Is the handiwork of the Woonasquatucket Primitive hidden by the recent snow? Or do we see its nothing more? I'm reminded of the discussion of a Wallace Stevens poem in a recent essay by Nilima Rabl and Samuel Frederick in SubStance ("Dividing Zero: Beholding Nothing"):

"the listener, who listens in the snow,
And, nothing himself, beholds
Nothing that is not there and the nothing that is"

They go on to write that Stevens is detailing an impossible point of view, in which the perceiver becomes a chilly cipher in the face of nothing. Only thus can one perceive nothing fully. It is a stance which stands against interpretation and encourages a "re-experience . . . [of] the world": "His 'mind of winter' allows him to behold his surroundings without the impulse for appropriation, without a desire to hold them for more than the instant of the beholding glance" (73). Perhaps the Woonasquatucket Primitive's scribbled pilgrims with their empty eyes are snowmen--even though they appear at all seasons. Afterall, Stevens' "mind of winter" seems to be timeless; there is no need to wait for snow to cultivate a mind that looks upon nothing "without thinking of 'misery.' " They continue: "Instead, what the snow man 'beholds' is an emptiness that is also a plenitude--just as the snow man himself is formed of ciphers, shapes that would usually circumscribe the emptiness they signify, but which in this case are full, filled with snow" (73).

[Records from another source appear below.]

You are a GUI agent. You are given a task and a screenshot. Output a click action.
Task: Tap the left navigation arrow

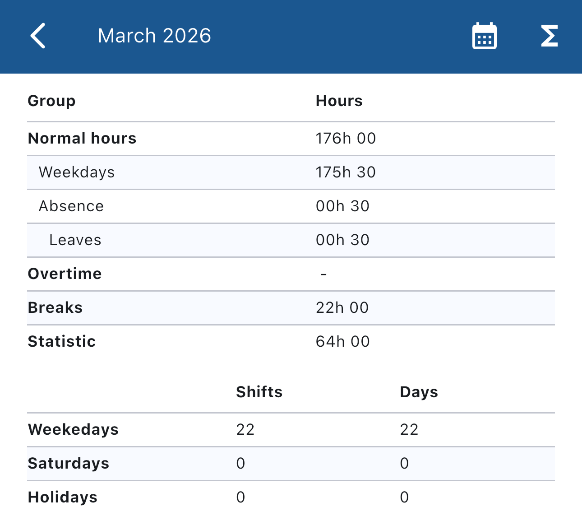click(37, 35)
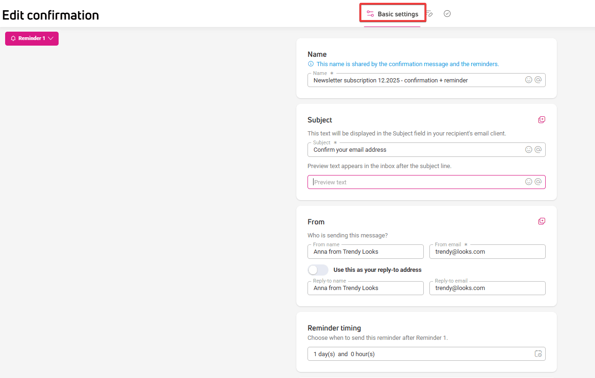
Task: Insert personalization tag in Name field
Action: (538, 80)
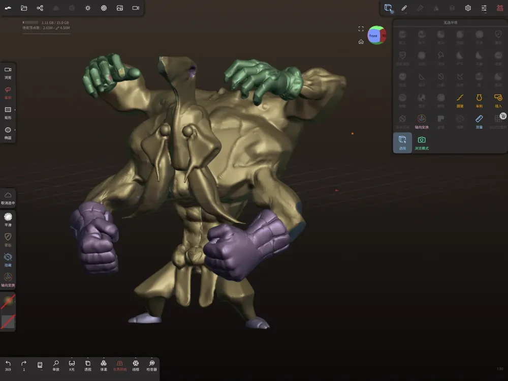Click the Front face of view cube
This screenshot has width=508, height=381.
click(373, 36)
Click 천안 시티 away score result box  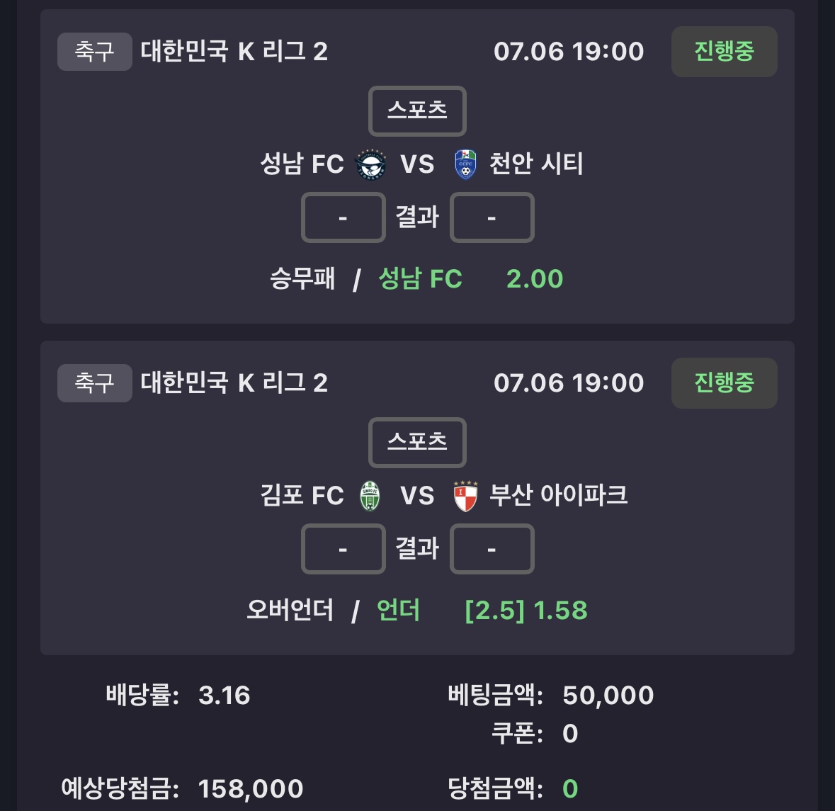tap(492, 217)
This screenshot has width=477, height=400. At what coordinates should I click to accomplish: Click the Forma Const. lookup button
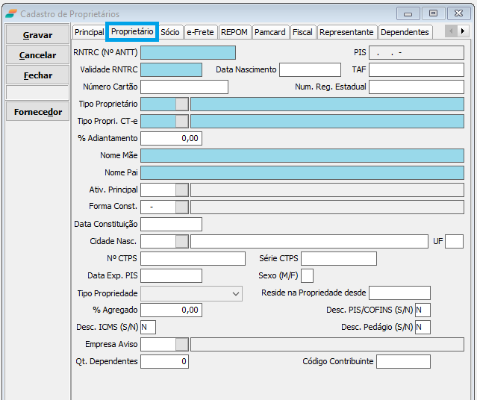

Are things hidden by the snow? No. Sounds ring out fuller, objects stand out more starkly, like glyphs of a giant book. But nobody is reading the book, and there is nothing to read, since we have suddenly become a black word, inching along, paying attention in an ambiguous tale.

Saturday, March 17, 2007

Blood Lines

Salient Feature #2: Drawings in blood red scrawl. Pilgrims, witches, familial groupings, mohawked outsiders. A grim memorial to the colonial era, perhaps, or the evidence of a more contemporary communal, family, or personal trauma kept at bay through referencing a deep past. However, they convey sadness only retrospectively. In context, they are hopeful and welcoming if only because they punctuate the mostly fanciful interactions of this absent hand, and stand out from more typical trash. One thinks to unlock the mystery of their arrangements: big pilgrim, little pilgrim, big pilgrim, little pilgrim--nostalgia for parental guidance, regret as to its failure, or something darker? I don't think I want to consider the most representational aspect of this intervention as the cipher to a narrative . . . the "why" of this art. Not yet. If anything, like schizophrenic drawings--which they may very well be--they convey the energy and assurance of an alternative order (which distinguishes these from the drawings of children--who might not have the same sense of cosmology and purpose). I am always tempted to take one of these when they appear. They are the most "collectible" and most obvious sign of the artist. But I resist, even when I say to myself, "It's about to rain/snow anyway. This will be pulp by morning." Because, the more pulpy and damp they are, the better.

Friday, March 16, 2007

Knot Here

Salient feature #1: This installation, which has mutated for at least the 9 months I have been here, sometimes fades into the ostinato of plastic bags and pigeon splatter that already decorate the river walk. One of the most prominent thematic elements of it is the knot--degree zero of artistic intentionality, but with a rich history that Peruvian princesses, Lacanian topologists, boy scouts and old salts can understand. These, and other similarly adventurous sorts, are perhaps the ideal audience of this work, even though it appears smack in the middle of a major lunch hour promenade (this is not the "road not taken"). Some might be hard pressed to call it a work. Is it knot-art, or not-art? If anything, the opening of this blog might officially make it, at least, not-not-art, but whether art is sanctified by any critical apparatus is a knotty issue. If anything, the knot points to some kind of presence and attention to space: "I was knot-here." While walking thru the detritus of this ever-changing but dependable collocation of speaking garbage, one reflects on presence-absence. The invisibility of what is right in front of you is a theme. The artist could indeed be one of the many homeless people one sees camping out here in the shadow of Brown, RISD and the financial district. Or it could be a disaffected Brown or RISD student. Or both. Or maybe it's someone who already has had something in the Whitney. Whatever the secret to the mystery, this blog will document the fluctuations of the piece as I see it, and provide a space for dialogue with this intriguing intervention in public space. Holding onto the world with a language of nots . . .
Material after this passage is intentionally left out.